In this post, I will try and present my thoughts on arranging Hadoop ecosystem components with possible end goals in mind. Even when one does not know lambda/kappa or any other fancy architecture pattern name, it is easy to see how and why certain components fit together and how they enable different kinds of processing out of the box. Use hdfs to store streaming data and batch is enabled automatically. Now, if one writes few hive queries or map reduce jobs on top of this stored data, you can see how you have just implemented 'lamba' architecture! Of course, this is a very naive example but bring a more systematic approach to it and things become very interesting and you would want to name your setup as a new architecture pattern.
Let’s say we have a stream of events that we need to process. These events can be banking transaction, gaming events or commands fired against a service. In such cases the order of transactions are important. We want to preserve that order and process events/data in that order only. This calls for non-duplicated, once only delivery of events.
We want an ability to
- quickly display some or all events on a dashboard
- reply those transitions at a later stage to test or to investigate, which means we need to store them in order as well.
- derive new forms of data from this base data set by performing transformations which may include enriching it with data from other sources.
The above are our end goals. Based on that let's derive a few other requirements/end goals:
a.
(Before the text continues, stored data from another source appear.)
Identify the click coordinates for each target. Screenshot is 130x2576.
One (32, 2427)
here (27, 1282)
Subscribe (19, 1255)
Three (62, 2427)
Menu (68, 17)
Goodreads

A part of the system with latency requirement of <50-100 ms b. Another part with latency requirement of >100 ms but < 1-5 secs c. Batch processing
a. Latency < 50-100 ms
For these applications, there is little scope for event alterations. Events need to be delivered as and when they come. The tools we use need to support that.
With the above setup, we can achieve milliseconds end to end latency. In most case data comes from a database or is user generated. That data can be safely stored in a Kafka cluster with appropriate delivery semantics. Once data lands in Kafka, we can configure it to persist for a time period of our liking.
We can consume this data off Kafka from:
- a Java application running on YARN or
- a Spark application running on YARN or
- we can use Flume
We can do whatever small amount of processing we need to do on this data like de-serialisation or unzipping etc. We can then store this into an HBase cluster. Hbase is optimised for heavy reads and can handle several thousand writes easily. Coming up with a right, working schema may be a challenge but it is doable with some experience. Obviously, there would be some amount of tuning/tweaking to get Kafka and Hbase cluster sizes right.
From Hbase, web servers or application servers can read data, may store it in some form of cache and deliver it to end clients.
One can ask about how to choose between Java, Spark and Flume. It depends on overall team skills, future plans, ease of use and several other criteria. An argument in favour of Spark would be ease of development and consistent APIs for batch and streaming applications.
This setup allows us to handle incoming stream of data and delivery it in real time, it also stores this data in Hbase/HDFS for us. That enables further near real time and batch processing.
b. Latency >100 ms but < 1-5 secs
Now, armed with this knowledge that we have this data stored in HBase, let’s say we need a CSV file at the end of the day (for all transactions in a bank or all events in a game play). We can build upon what we have.
We can consume a Kafka topic to detect event close or day end. And then chain Spark or Java applications to create a CSV file. As we can see, it builds on top of our streaming application. We can add more sophisticated applications or services on this base layer.
Batch processing can happen on the same infrastructure with similar technologies. We can go for map reduce based data pipelines or spark based pipelines. Both ways we can utilise what we already have. Apache Crunch is a framework that allows us to create and manage data pipelines. Again, tools choice can differ, we still utilise the same Hadoop/HBase infrastructure.
Naming these patterns?
Who cares? As long as it works! We need to understand how to stitch together all the different Hadoop ecosystem components; a system would come up to serve a specific purpose. By design these components allow interoperability. It is crucial to understand the end goals, understand what is needed to be done with the data; tech and tools would fall in place with clear understanding of each technology's strengths and weaknesses.